Given text Block Start

Inferno
Directed by Ron Howard
Starring Tom Hanks, Felicity Jones, Ben Foster, Sidse Babett Knudsen, Omar Sy, Irrfan Khan
[rating: 2/5]
Reviewed by Michael Dalton
Anyone who was looking forward to Ron Howard’s new film Inferno, the third big screen adventure of Robert Langdon, better fasten their seatbelts. Yes that know-it-all globe-trotting professor from The Da Vinci Code and Angels and Demons is back. I love Bob. Even with murderous thugs and religious zealots only 20 feet behind, he always finds time to pause and lecture his comely assistant on Jesus Christ, His history, and the history of anyone who ever dwelled within 2 centuries of Him. And after the skyhigh drama, thrills, and spills of Angels, who could be blamed for expecting Armageddon? Hallucinations about rivers of blood and medieval massacres abound in this outing that is, for my money, the funniest movie of the year so to his faithful flock I say, embrace this one. There may not be another.

Given text Block End
Recorded information Block Start

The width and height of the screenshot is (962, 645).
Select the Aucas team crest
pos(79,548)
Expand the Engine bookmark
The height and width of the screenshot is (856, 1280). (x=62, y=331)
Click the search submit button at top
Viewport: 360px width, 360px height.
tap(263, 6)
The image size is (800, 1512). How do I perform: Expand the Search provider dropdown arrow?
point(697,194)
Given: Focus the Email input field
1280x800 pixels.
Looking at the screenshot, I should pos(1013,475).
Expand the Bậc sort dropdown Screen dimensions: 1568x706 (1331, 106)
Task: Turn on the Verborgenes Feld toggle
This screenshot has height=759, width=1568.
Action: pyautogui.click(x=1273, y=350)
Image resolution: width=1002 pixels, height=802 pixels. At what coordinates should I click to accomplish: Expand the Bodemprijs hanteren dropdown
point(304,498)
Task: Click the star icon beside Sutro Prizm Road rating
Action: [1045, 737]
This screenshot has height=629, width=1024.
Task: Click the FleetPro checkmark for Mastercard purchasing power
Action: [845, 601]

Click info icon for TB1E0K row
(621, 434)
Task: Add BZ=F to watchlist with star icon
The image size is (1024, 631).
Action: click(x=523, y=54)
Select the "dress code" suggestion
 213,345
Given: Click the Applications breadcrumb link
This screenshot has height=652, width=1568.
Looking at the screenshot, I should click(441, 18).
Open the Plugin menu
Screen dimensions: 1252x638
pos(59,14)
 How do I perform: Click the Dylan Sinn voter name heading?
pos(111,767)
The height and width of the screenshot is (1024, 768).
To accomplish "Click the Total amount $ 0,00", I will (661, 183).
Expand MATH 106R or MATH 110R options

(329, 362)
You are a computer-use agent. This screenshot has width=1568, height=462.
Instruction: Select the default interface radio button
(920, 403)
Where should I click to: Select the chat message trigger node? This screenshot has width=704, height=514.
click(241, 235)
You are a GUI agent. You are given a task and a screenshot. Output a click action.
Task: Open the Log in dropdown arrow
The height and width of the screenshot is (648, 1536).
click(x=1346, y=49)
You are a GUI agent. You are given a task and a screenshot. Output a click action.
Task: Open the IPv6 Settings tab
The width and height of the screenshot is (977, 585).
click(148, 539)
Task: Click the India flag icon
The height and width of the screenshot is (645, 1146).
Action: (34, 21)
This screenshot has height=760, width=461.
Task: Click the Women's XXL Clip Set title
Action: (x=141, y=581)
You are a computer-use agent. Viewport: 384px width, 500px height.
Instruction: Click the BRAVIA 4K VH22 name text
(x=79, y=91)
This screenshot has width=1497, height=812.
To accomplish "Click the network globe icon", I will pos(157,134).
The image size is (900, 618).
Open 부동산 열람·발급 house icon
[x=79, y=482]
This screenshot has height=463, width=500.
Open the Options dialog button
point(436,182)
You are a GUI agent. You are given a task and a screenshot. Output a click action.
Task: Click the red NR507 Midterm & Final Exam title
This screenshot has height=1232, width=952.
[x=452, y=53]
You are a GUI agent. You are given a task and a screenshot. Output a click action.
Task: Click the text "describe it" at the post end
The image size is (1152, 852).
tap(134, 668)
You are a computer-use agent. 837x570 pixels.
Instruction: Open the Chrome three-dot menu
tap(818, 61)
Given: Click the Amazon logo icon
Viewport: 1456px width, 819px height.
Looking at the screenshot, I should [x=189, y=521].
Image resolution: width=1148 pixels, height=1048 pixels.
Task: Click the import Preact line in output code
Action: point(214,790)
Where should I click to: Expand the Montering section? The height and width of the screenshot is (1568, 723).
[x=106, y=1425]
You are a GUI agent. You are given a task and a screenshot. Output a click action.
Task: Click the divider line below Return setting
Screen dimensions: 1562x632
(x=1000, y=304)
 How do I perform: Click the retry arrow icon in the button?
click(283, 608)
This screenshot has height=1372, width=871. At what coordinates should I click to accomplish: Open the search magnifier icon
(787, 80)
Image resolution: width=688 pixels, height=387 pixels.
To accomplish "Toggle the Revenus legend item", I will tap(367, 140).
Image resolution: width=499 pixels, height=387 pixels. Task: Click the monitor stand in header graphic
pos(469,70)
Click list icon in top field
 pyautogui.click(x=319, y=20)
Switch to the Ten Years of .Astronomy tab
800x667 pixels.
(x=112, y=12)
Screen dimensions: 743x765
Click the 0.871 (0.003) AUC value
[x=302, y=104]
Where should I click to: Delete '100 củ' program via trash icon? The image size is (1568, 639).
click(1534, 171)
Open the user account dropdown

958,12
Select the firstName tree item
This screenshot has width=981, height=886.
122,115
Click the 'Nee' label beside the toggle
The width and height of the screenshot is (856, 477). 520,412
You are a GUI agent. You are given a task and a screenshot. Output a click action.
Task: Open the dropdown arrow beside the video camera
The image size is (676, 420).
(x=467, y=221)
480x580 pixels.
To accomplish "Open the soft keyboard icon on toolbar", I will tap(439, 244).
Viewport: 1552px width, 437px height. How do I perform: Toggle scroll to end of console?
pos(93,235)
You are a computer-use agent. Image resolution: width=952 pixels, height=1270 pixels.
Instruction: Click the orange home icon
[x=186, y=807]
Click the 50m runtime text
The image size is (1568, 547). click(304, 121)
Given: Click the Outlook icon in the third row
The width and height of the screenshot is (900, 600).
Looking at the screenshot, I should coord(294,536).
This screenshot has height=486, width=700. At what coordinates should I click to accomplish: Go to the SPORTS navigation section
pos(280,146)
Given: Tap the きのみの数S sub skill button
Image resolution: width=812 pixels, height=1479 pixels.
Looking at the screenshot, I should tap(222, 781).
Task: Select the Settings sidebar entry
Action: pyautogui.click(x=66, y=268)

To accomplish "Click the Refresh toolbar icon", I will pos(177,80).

Recorded information Block End

▶ _Task item 1_:
Answer from the Inferno review:
(a) Who directed the film?
(b) What rating does the film receive?
(c) What does the reviewer call the film "for my money"?
▶ _Task item 2_: Please extend the Inferno review with a further paragraph in the same voice.
The entries are material apart from the Inferno review.

▶ _Answer space 1_:
(a) Ron Howard
(b) 2/5
(c) The funniest movie of the year

▶ _Answer space 2_:
The good doctor (Tom Hanks) is still sort of fit and wide-eyed and his memory comes and goes but it must be said, Bob’s talent for symbology and religious iconology is as acute as ever. He’s even been to a salon. This adventure begins with him waking up in a hospital with stitches on his scalp and a dazed memory. A bullet grazed it but luckily he’s under the care of the shapely Dr. Sienna Brooks (Felicity Jones). He soon discovers, in his possession, a cylinder that contains the graphics of Botticelli’s Map of Hell which is based on Dante’s Inferno and everybody wants it. There’s also the threat of a deadly virus, engineered by bioengineer Bertrand Zobrist (Ben Foster), set to knock out half the world’s population. Sickened by mankind’s excesses (aren’t we all?), he tells the world, on what appears to be his very own talk show, that “Humanity is the disease. Inferno is the cure”. Zing! So Bobby and Sienna are soon on the run and on their tails is a gang of armed, ruthless operatives working for the World Health Organisation (of course) and a shadow consortium overseen by problem solver and narrative explainer Harry Sims (Irrfan Khan, having an absolute ball and the best reason to stay in your seat). Robert desperately tries to figure out what it all means and to make matters worse, there’s security footage of him and a friend stealing Dante’s death mask. No wonder he keeps stopping to clutch his head in agony.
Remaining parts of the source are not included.